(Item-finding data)
━━━

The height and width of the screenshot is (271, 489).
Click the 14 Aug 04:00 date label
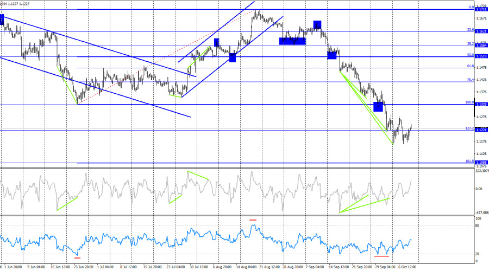[x=246, y=267]
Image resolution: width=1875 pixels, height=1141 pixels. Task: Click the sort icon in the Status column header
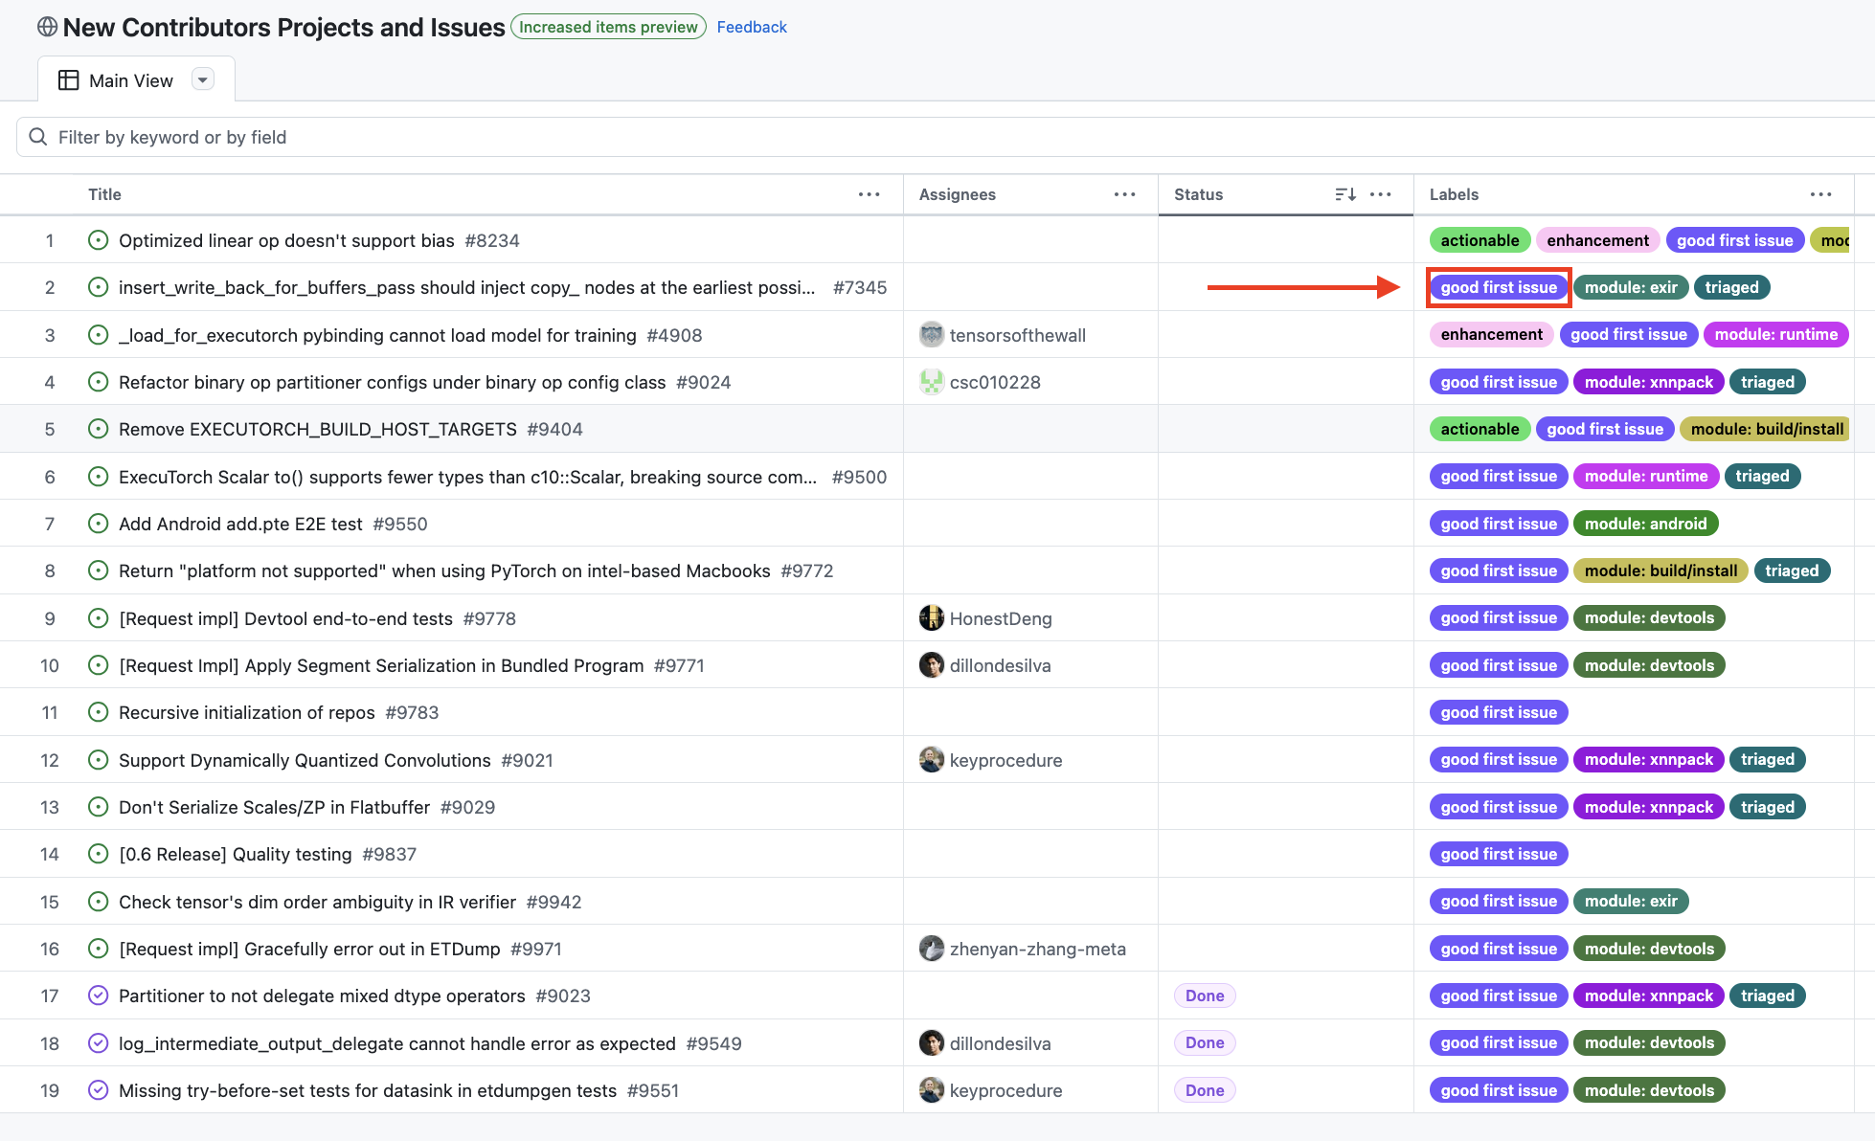click(x=1344, y=194)
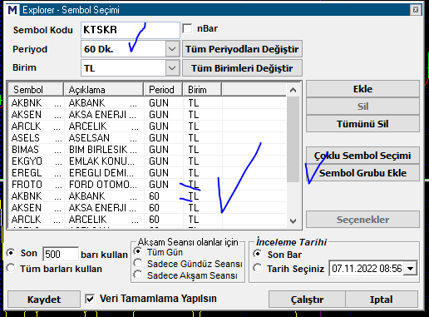Select Tarih Seçiniz radio button
The height and width of the screenshot is (317, 429).
point(257,268)
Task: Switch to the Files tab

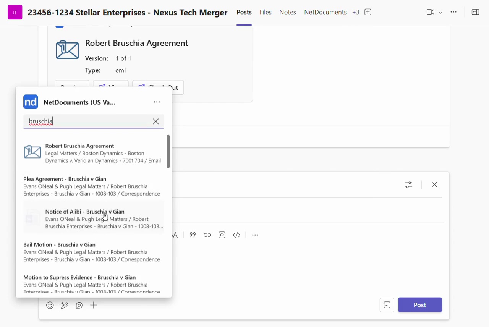Action: (265, 12)
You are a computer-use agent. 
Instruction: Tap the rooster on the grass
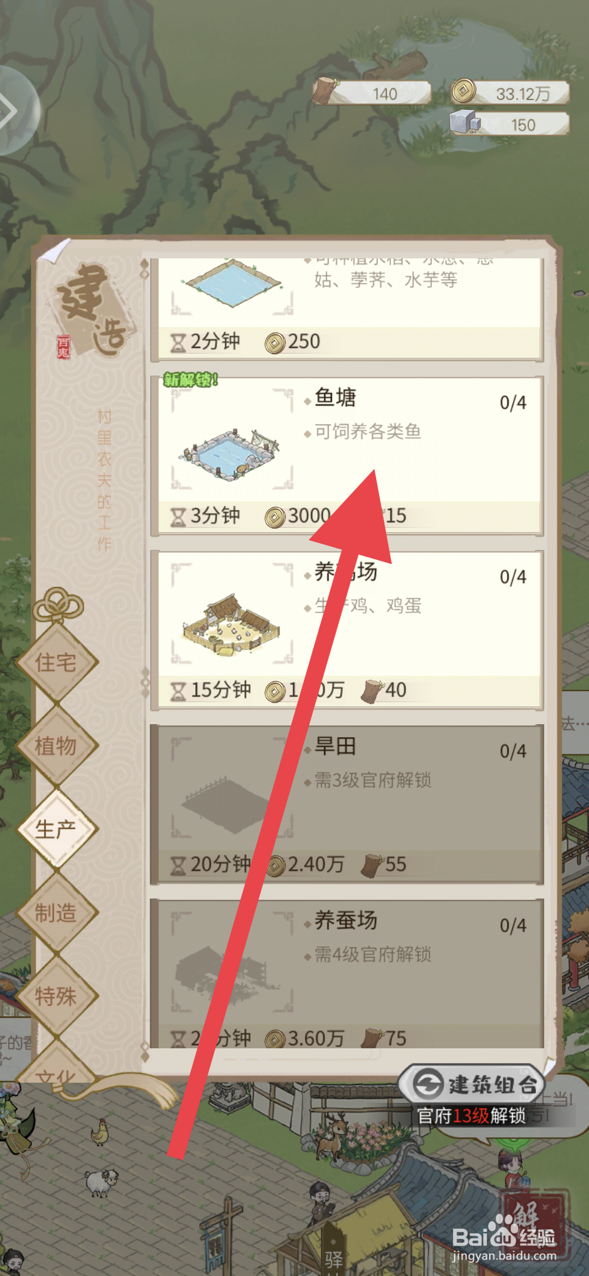tap(100, 1132)
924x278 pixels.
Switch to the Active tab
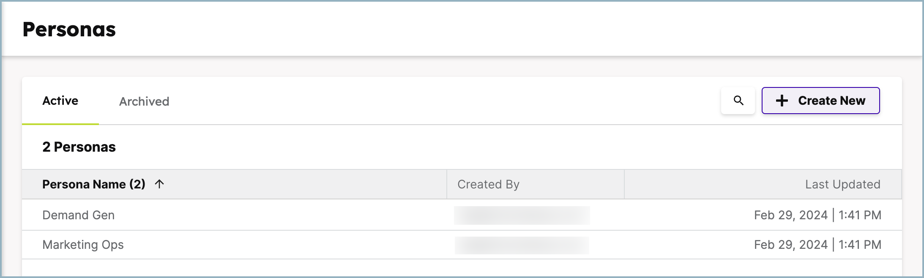60,101
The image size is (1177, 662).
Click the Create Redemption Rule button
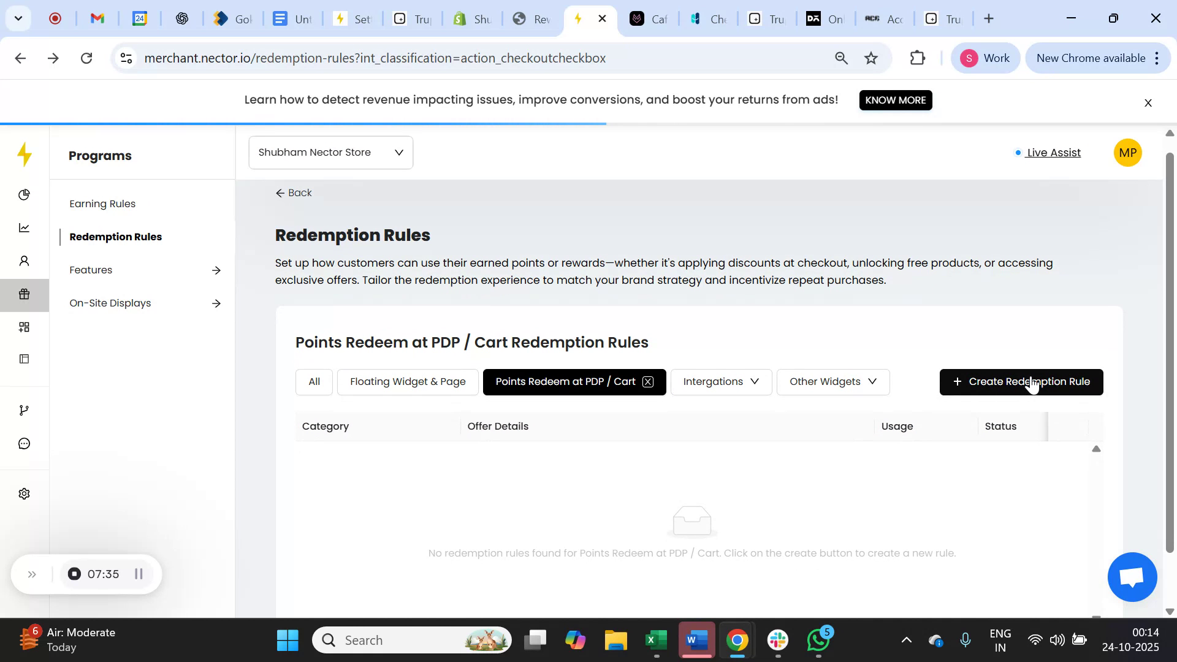tap(1021, 381)

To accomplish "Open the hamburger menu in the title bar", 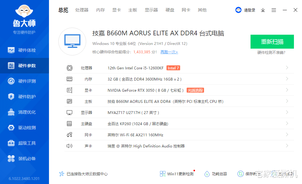I will coord(273,10).
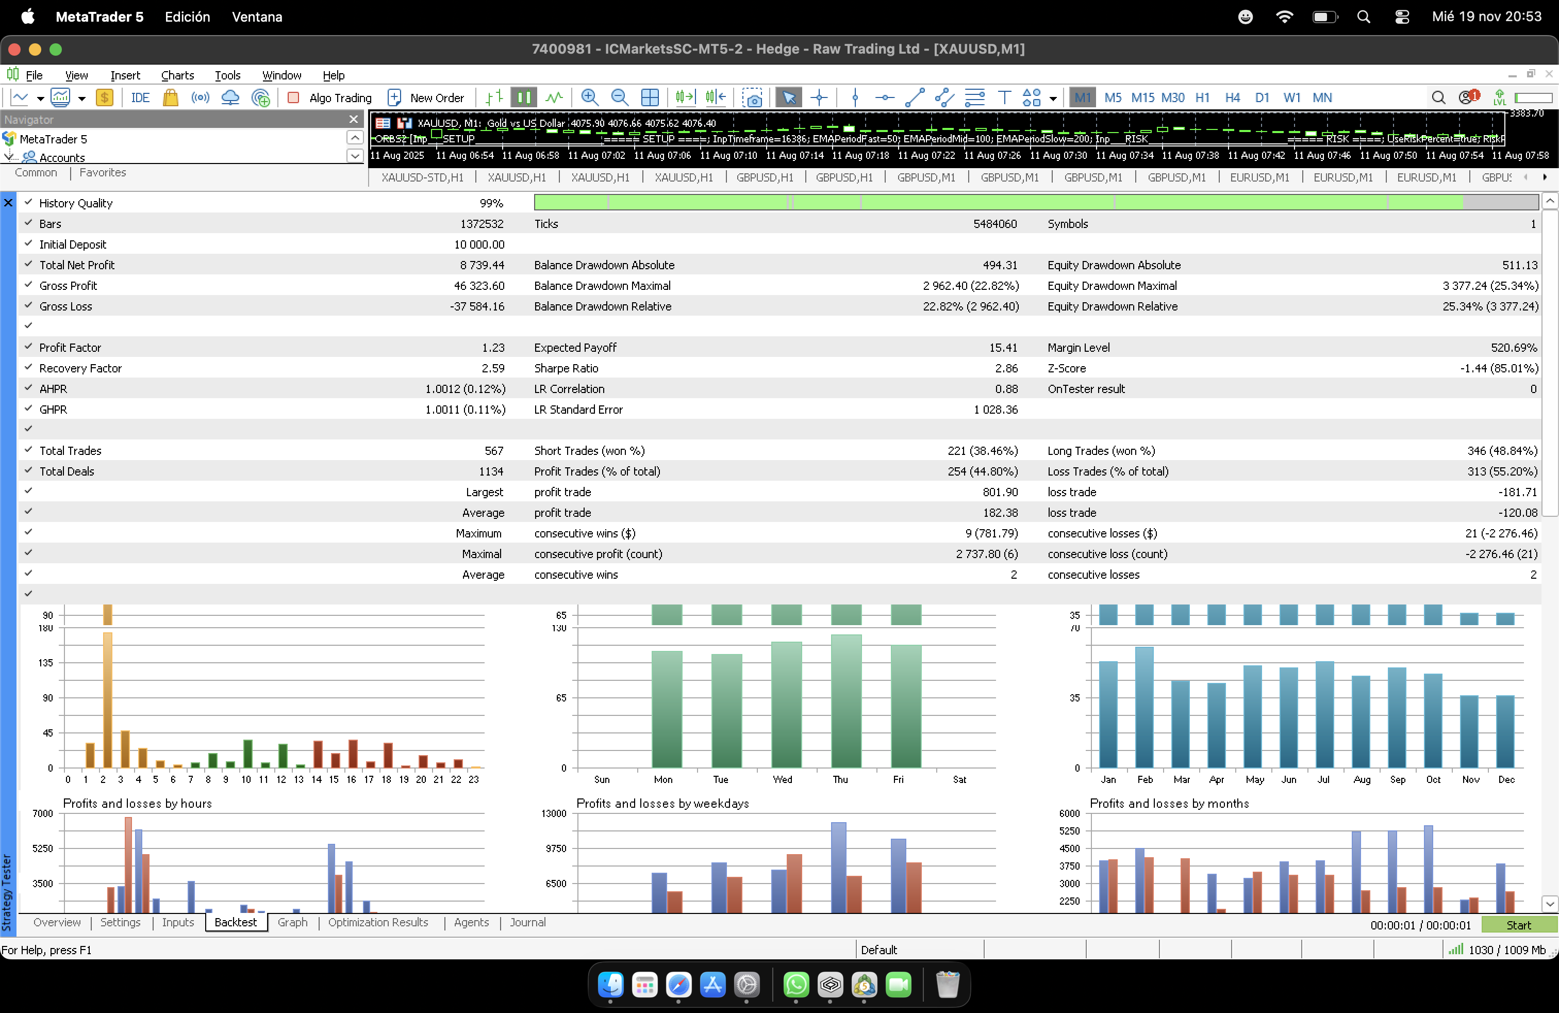1559x1013 pixels.
Task: Toggle the Profit Factor row checkmark
Action: [x=28, y=347]
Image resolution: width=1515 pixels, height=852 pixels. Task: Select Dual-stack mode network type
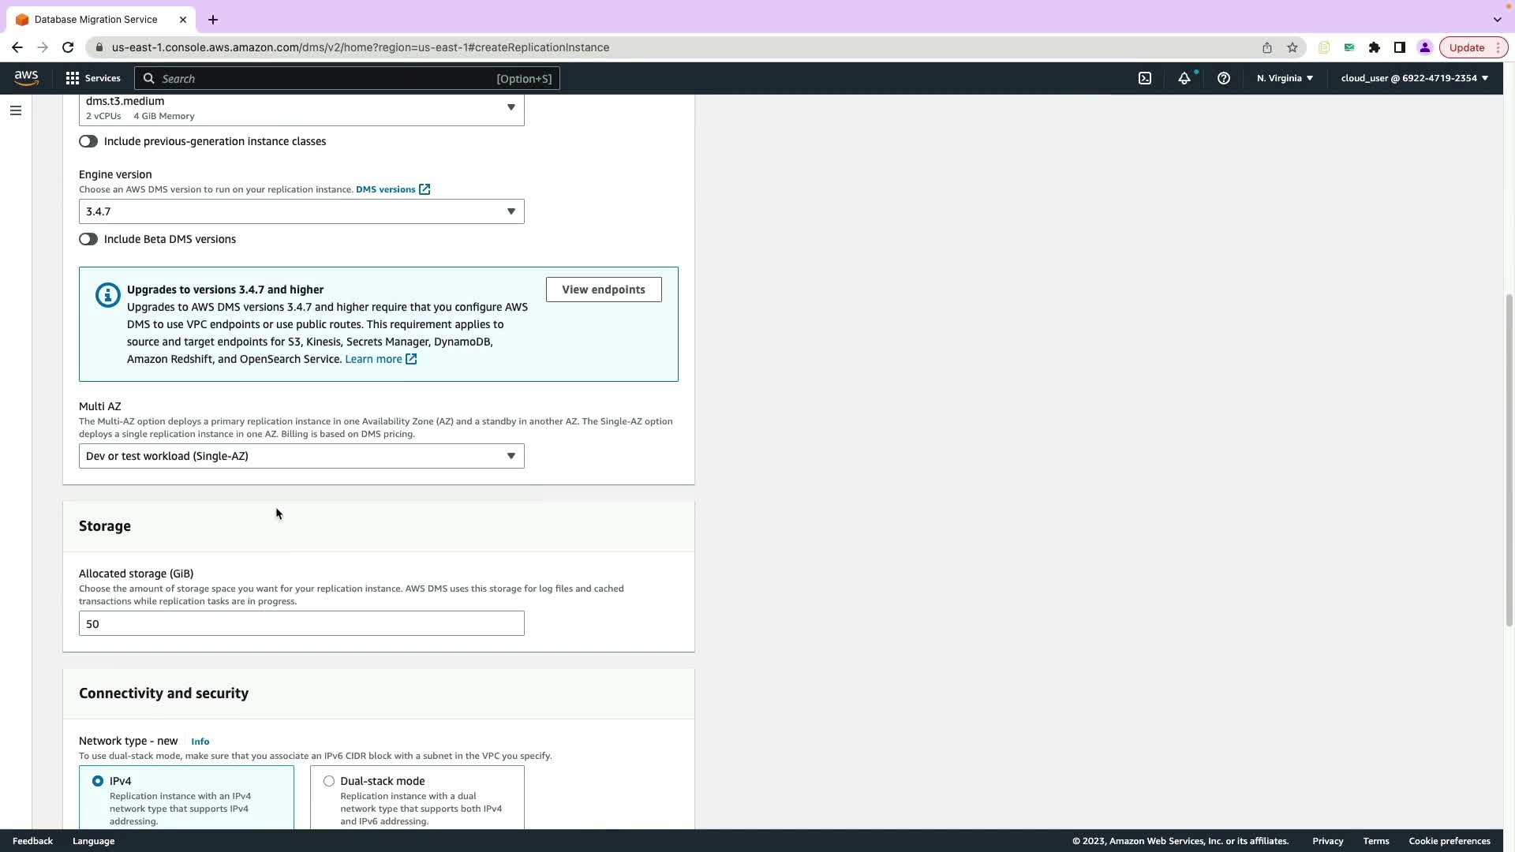point(329,781)
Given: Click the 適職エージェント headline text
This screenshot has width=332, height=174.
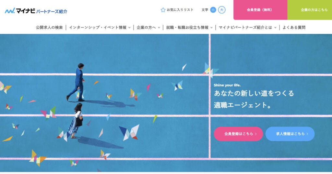Looking at the screenshot, I should [243, 105].
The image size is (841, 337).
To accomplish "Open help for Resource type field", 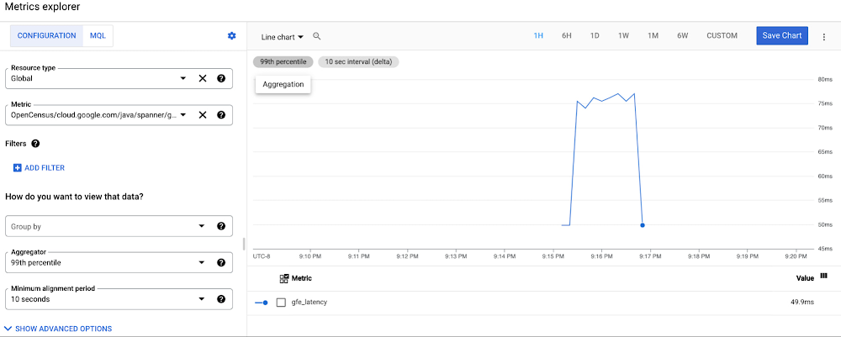I will 221,78.
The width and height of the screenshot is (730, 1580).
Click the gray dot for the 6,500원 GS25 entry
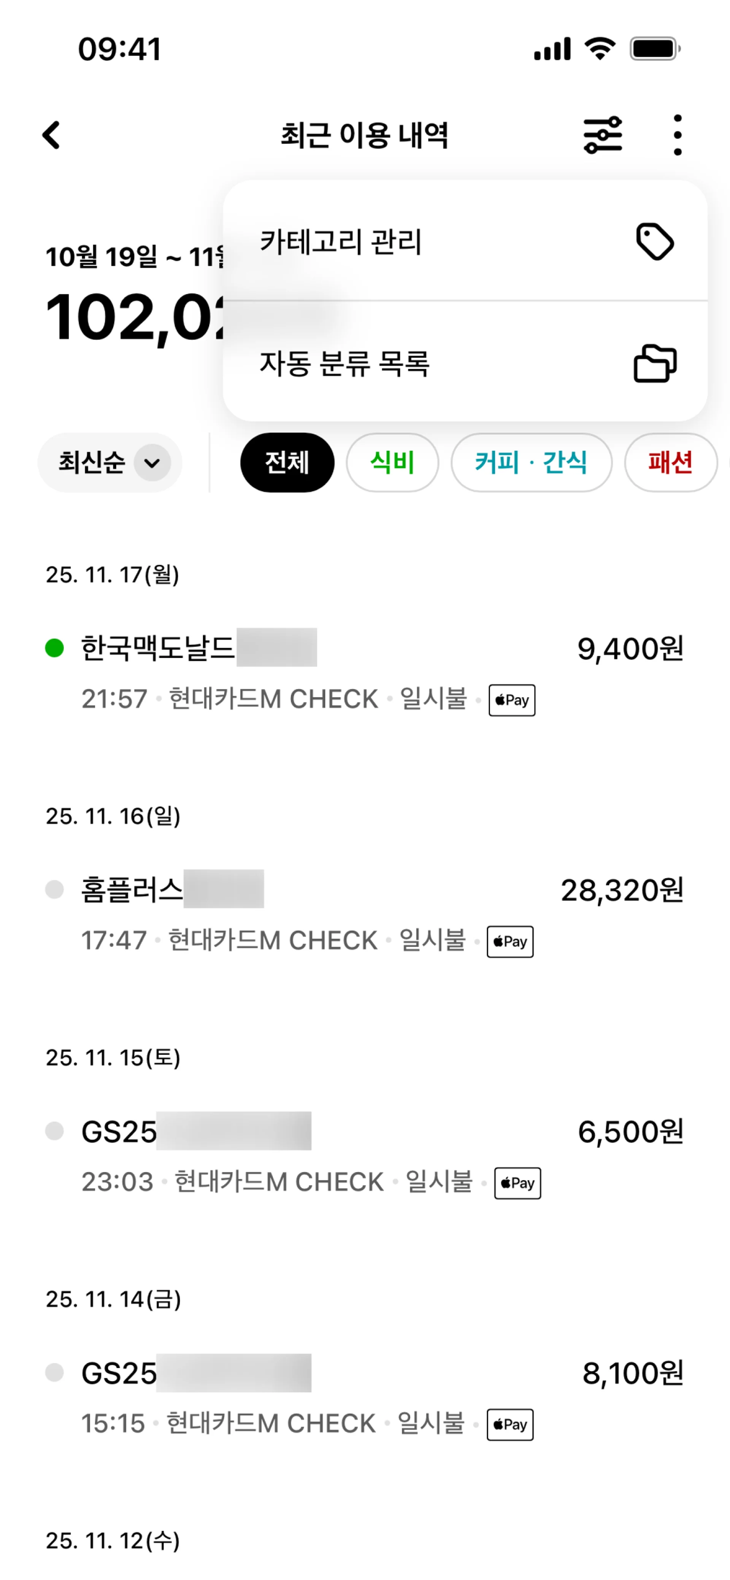[x=55, y=1131]
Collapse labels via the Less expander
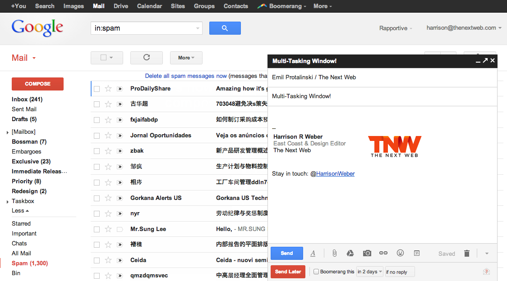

━━━

*Task goal*.
Copy the data from its first line through the line containing "Action: (265, 12)", and include that line. Leave out the pictures.

*Expected answer*.
The height and width of the screenshot is (271, 489).
Click the 14 Aug 04:00 date label
[x=246, y=267]
Image resolution: width=1875 pixels, height=1141 pixels. Task: Click the sort icon in the Status column header
click(x=1344, y=194)
Select Tarih Seçiniz radio button
The height and width of the screenshot is (317, 429).
point(257,268)
Task: Switch to the Files tab

Action: (265, 12)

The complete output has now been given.